Aber nachdem ich dies gesagt habe (und all das glaube), erinnere ich mich auch gerne daran, ein wenig vorsichtig zu sein, wenn es darum geht, Freundlichkeit zu rechtfertigen, indem ich behaupte, dass sie eine große übergreifende Wirkung auf die Welt haben könnte. Ich meine, ich denke, das tut es – ich weiß es –, aber ich habe auch das Gefühl, dass diese großen Absichten für mich manchmal als eine Art Ort dienen können, um das Ego zu festigen, wie ich oben erwähnt habe. (Ich erinnere mich an dieses Zitat aus Charles Schulz' „Peanuts“: „Ich liebe die Menschheit, es sind Leute, die ich nicht ausstehen kann.“ so toll an Freundlichkeit, wenn Sie verstehen, was ich meine. (Ein Typ in einem Radiointerview knurrte irgendwie: 'Ich habe immer an Freundlichkeit geglaubt!
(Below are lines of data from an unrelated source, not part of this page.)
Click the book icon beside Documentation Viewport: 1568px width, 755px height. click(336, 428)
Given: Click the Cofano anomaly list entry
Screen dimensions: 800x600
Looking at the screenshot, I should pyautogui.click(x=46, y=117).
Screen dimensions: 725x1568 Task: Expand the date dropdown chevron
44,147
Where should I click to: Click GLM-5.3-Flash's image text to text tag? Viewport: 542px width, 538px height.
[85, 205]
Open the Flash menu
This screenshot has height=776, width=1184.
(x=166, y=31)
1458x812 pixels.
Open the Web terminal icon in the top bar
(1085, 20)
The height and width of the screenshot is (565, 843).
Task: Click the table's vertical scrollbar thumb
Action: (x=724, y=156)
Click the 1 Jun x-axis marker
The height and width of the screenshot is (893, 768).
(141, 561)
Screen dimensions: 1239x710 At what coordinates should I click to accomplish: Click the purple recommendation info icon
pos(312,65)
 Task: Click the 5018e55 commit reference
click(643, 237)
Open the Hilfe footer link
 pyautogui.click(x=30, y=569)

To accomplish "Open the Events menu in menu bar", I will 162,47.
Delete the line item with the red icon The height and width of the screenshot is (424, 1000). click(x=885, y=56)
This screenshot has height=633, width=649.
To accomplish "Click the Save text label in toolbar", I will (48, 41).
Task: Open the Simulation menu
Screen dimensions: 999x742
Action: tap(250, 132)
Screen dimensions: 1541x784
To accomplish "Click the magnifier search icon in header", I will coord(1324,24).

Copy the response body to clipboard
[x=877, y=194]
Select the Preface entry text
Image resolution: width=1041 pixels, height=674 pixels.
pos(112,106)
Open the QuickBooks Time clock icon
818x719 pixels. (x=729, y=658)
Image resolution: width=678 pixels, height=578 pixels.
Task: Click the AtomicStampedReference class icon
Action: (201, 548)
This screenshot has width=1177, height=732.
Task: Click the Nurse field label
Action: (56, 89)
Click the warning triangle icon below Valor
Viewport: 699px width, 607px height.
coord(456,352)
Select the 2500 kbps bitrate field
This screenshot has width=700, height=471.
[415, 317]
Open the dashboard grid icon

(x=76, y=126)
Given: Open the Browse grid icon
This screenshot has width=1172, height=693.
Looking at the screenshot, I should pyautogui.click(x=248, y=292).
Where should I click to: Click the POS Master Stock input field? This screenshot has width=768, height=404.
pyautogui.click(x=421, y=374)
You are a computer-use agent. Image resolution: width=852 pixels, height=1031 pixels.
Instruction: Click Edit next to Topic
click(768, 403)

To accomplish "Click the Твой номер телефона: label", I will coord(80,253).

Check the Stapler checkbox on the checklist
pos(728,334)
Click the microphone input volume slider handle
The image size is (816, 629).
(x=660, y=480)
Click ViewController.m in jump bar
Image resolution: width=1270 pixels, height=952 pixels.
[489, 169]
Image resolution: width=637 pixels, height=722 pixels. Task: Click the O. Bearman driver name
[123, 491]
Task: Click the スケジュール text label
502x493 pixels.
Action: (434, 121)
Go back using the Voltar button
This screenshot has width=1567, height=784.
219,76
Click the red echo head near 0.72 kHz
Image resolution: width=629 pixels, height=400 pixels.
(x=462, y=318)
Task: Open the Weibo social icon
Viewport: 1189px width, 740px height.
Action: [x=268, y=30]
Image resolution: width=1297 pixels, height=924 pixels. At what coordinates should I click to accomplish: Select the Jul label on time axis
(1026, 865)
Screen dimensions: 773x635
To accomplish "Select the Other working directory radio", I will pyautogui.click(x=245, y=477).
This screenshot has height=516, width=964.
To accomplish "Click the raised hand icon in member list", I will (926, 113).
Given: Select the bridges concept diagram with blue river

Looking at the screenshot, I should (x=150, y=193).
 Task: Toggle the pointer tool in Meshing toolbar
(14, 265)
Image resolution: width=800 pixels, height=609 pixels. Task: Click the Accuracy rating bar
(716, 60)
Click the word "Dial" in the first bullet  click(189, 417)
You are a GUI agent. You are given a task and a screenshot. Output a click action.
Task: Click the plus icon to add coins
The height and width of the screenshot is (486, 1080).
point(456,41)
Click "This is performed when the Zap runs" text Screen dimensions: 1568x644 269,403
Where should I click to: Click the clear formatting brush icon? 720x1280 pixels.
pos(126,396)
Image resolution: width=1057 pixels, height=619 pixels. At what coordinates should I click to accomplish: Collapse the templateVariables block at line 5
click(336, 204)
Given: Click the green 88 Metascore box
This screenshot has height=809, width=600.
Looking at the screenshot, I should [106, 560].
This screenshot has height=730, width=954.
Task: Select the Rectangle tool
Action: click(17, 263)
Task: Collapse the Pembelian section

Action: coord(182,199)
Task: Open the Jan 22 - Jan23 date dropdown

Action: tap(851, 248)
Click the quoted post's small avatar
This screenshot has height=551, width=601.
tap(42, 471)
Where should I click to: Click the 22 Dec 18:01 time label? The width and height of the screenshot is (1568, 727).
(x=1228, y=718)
Aber die Leute VERSTEHEN sie nicht!').

Ich denke, das ist der Trick jeder moralischen Haltung gegenüber der Welt – wir müssen uns vom Autopiloten fernhalten.

Welchen Rat können Sie Personen, die Schwierigkeiten in ihrer Ehe haben und sich einsam oder getrennt fühlen, aufgrund Ihrer Erfahrungen als Autor und Leser von Belletristik, als Lehrer, als Vater und als Ehemann geben?

Die einzige Analogie, die mir beim Schreiben in den Sinn kommt, ist einfach, dass es an diesem Punkt meiner Karriere interessanter ist, davon auszugehen, dass jede Geschichte machbar ist, und neue Energie auf eine Geschichte zu senden, wenn sie auf einen Haken stößt – nehmen Sie das Beste davon an, in einem Sinn. Und oft wird diese Geschichte mit Geduld wieder lebendig und wird der (erweiterten) Gelegenheit gerecht. Was immer ein glückliches Ergebnis ist.